Nope, it doesn't fix any game. It just improves the timing precision ~15-20% of IRQs generated by almost exactly one microsecond (one ten millionth of a second.)
By the way, will the test you invented to obtain this result give you any sort of edge for figuring out the NMI-related edge case problem below it?
Separate issue, I could probably handle that one now actually ... but yeah, I really need a break. I really didn't expect this IRQB problem to become one of the toughest issues I've faced to date.
How did you stumble upon this bug? Is it related to Mecarobot?
I was starting to write a Mecarobot code clone, and immediately noticed the IRQ timing was off. But I had so many tests on that before -- IRQ timing was supposed to be perfect! So yeah, five day tangent to solve that first. Actually discovered the PIO delay while I was at it, too. But I'll worry about that when I worry about mul / div delays. I need a better mechanism for streamlining hardware delays.

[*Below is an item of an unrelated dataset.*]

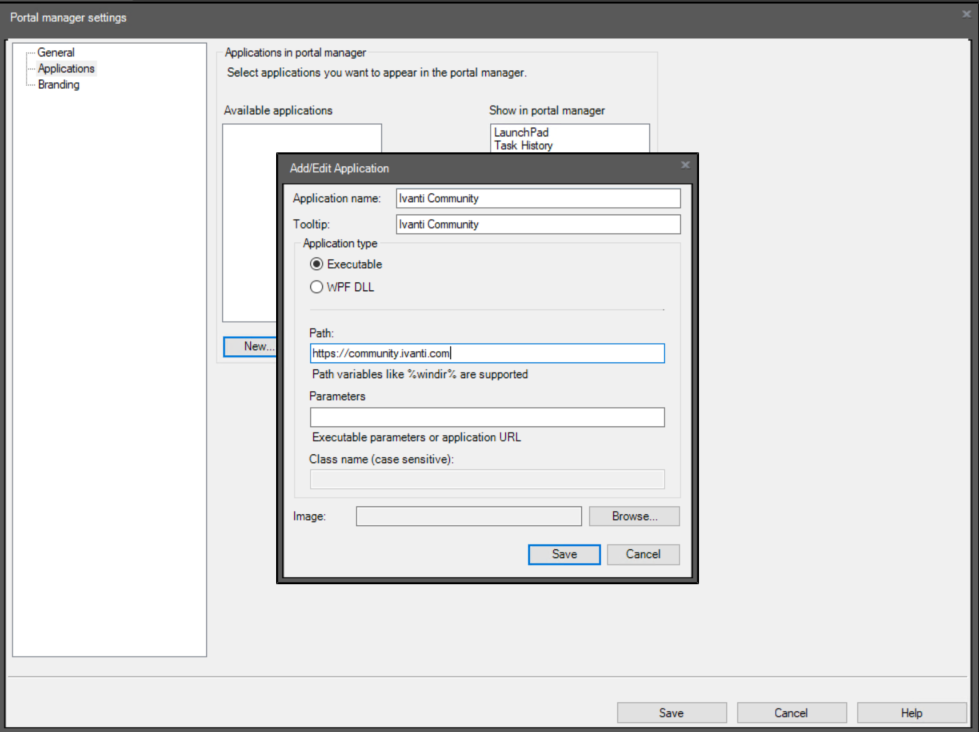Select Applications in the settings tree
This screenshot has height=732, width=979.
(65, 68)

I'm a big believer that you have to get the basic building blocks right before you mess with higher level problems, so that's why I wanted to solve this prior to Mecarobot's issue. Problem is, I'm completely worn out now.
I only vaguely understand it
I'd be surprised if anyone still around understands what I'm saying, heh. It just helps to type things out, I usually come up with most of my ideas when trying to summarize what I know. And sometimes I get a lot of help, eg from dvdmth in this case.
I wasn't sure it would even be possible to test, but you've had a lot of experience writing tests, so I figured if there was a way, you'd find it.
anomie and I used to joke about crazy tests involving executing code out of memory data registers and MMIO. Never thought I'd actually end up using those tricks, myself.
But it's really amazing the kinds of edge cases you can test with them. One that anomie always mentioned was trying to read from $2180 twice in a row. $2180 reads at 6 clock cycles, but standard WRAM accesses require 8 clock cycles. You can't use fixed channel DMA to test, because that always waits 8 clock cycles no matter what.
A fun test would be to execute lda $2180 from PC = $00217e. It would read the $21 from WRAM, and then it would immediately try and read again. To keep the code from crashing (as you can't execute code on top of MMIO $2181+), you would have to trigger an IRQ immediately after that opcode completed, and then log the value in A right away at the start of your IRQ. If A is valid, then you really can access WRAM faster than normal here. But most likely, you'd end up with some rather strange results here.
Now do the same thing with Uniracers' voodoo. :D
Realistically, I doubt that's going to happen. The amazing amount of time it took for just this small finding was humbling. Trying to tackle something like the S-PPU1/2 is most likely way out of my league. I don't have the kind of analytical mind blargg and co have, so I pretty much work by narrowing down possibilities. Since you can't execute your own code on the S-PPU, that becomes quite a lot more difficult.
And then there's the speed issue ...